--- Provided information ---
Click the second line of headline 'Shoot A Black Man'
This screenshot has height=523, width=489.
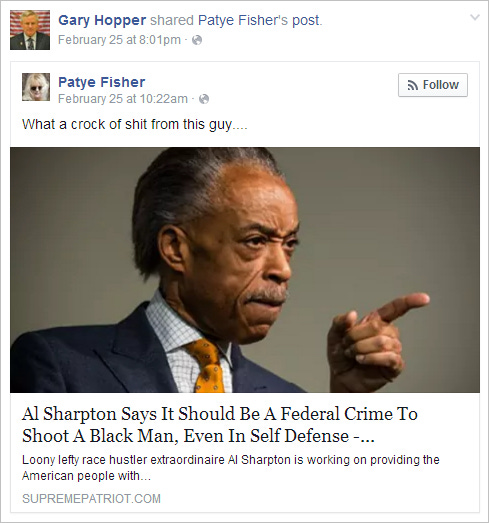coord(198,436)
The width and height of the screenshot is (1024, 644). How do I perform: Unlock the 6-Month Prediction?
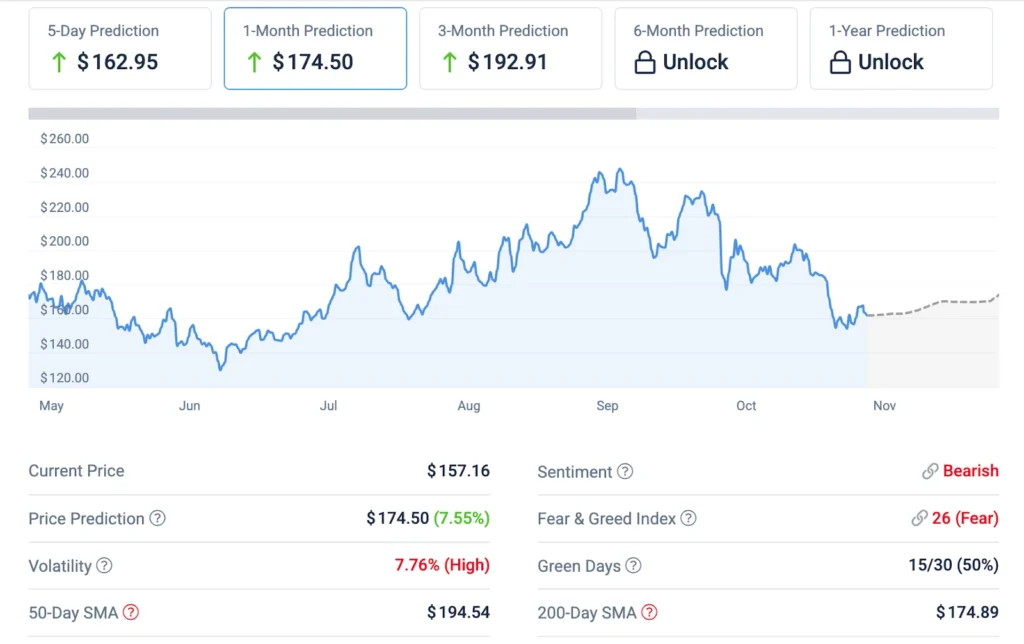click(696, 63)
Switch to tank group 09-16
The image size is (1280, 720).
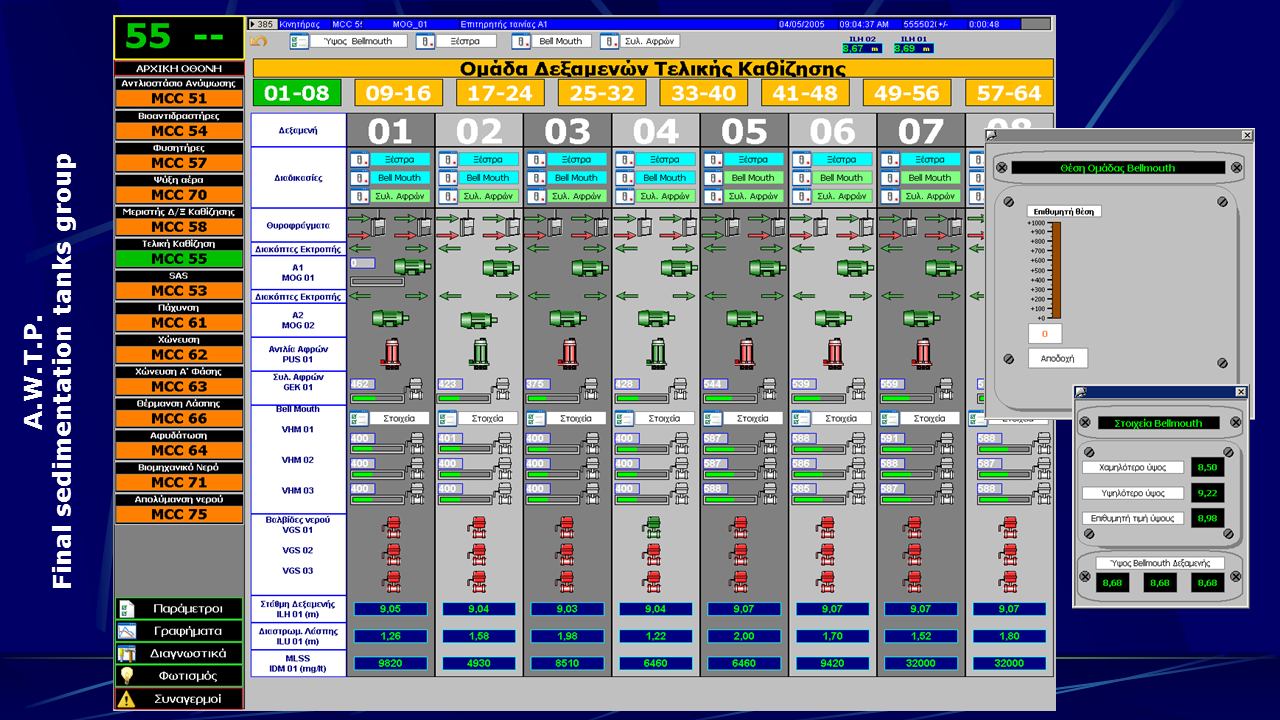(398, 93)
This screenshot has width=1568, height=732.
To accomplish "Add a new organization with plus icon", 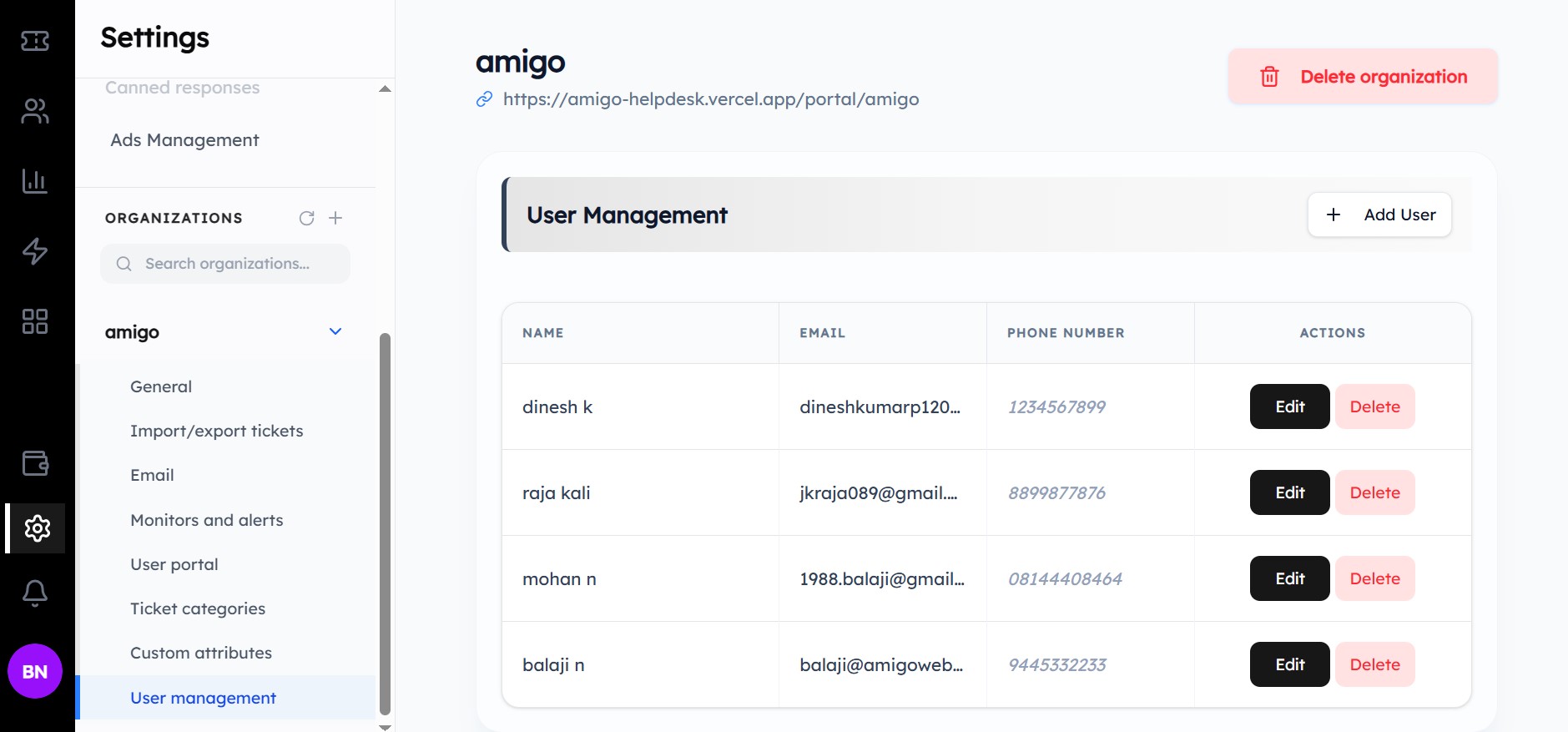I will pos(335,218).
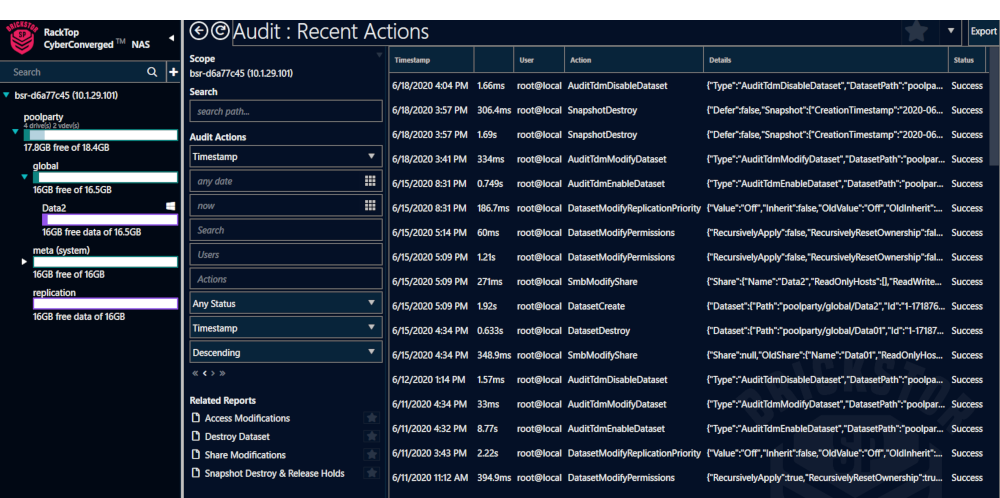Toggle favorite star in the report header

pyautogui.click(x=914, y=32)
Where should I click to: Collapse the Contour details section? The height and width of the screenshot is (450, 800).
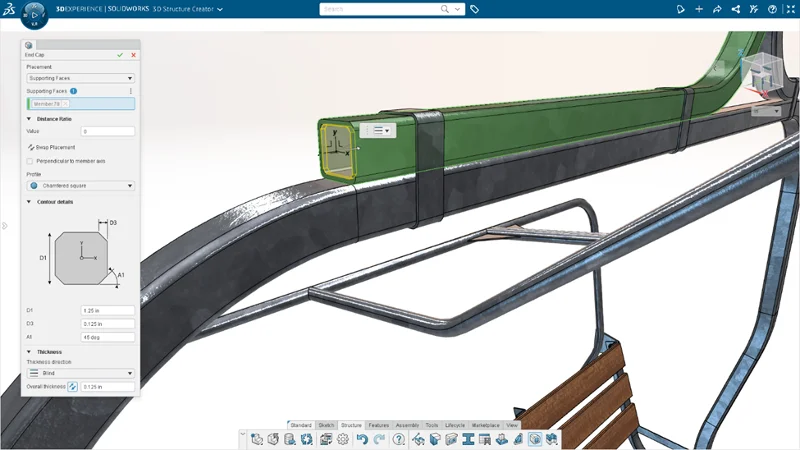pos(29,202)
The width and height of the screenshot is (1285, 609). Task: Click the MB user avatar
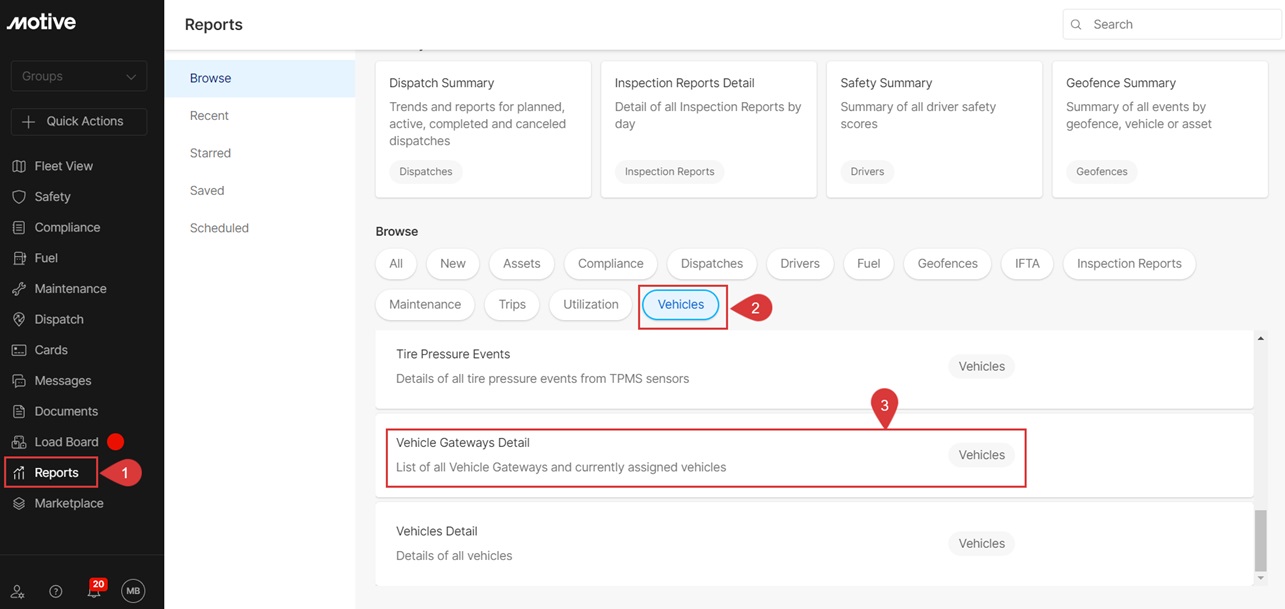pyautogui.click(x=133, y=591)
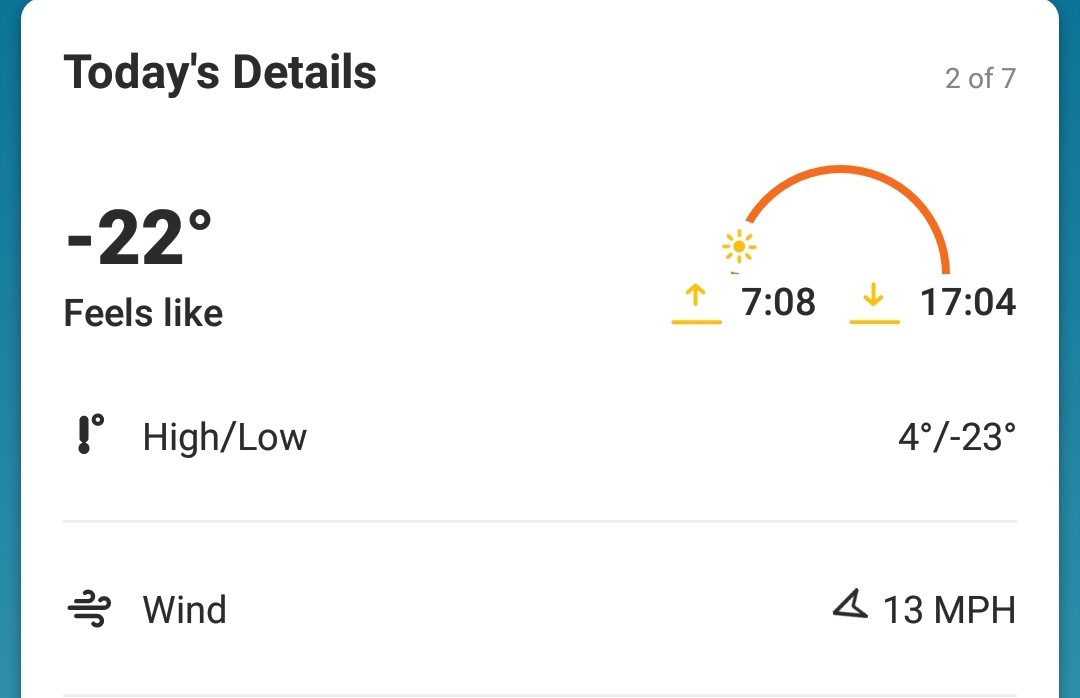Select the Wind row label
Viewport: 1080px width, 698px height.
pos(185,610)
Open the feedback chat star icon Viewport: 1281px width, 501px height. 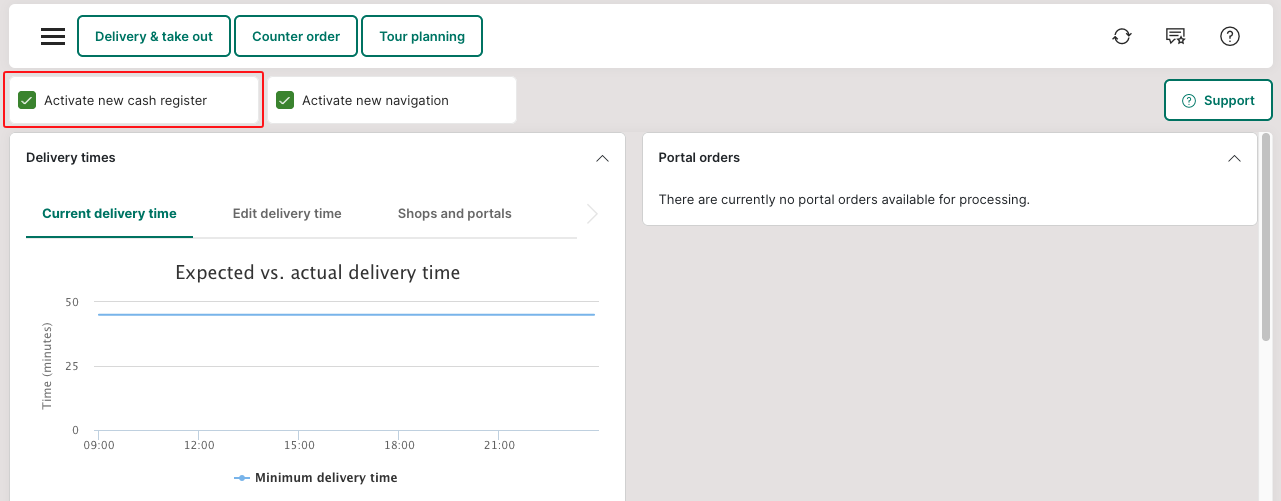[1176, 36]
---
▶ Work order: Each line from the start of the listing above through the line with "This screenshot has width=1568, height=732." is what to output, exactly as written and without pictures.

▶ Response to the exercise:
Click the second line of headline 'Shoot A Black Man'
This screenshot has height=523, width=489.
coord(198,436)
The width and height of the screenshot is (1024, 644). How do I perform: Unlock the 6-Month Prediction?
click(696, 63)
Switch to tank group 09-16
The image size is (1280, 720).
(398, 93)
This screenshot has width=1568, height=732.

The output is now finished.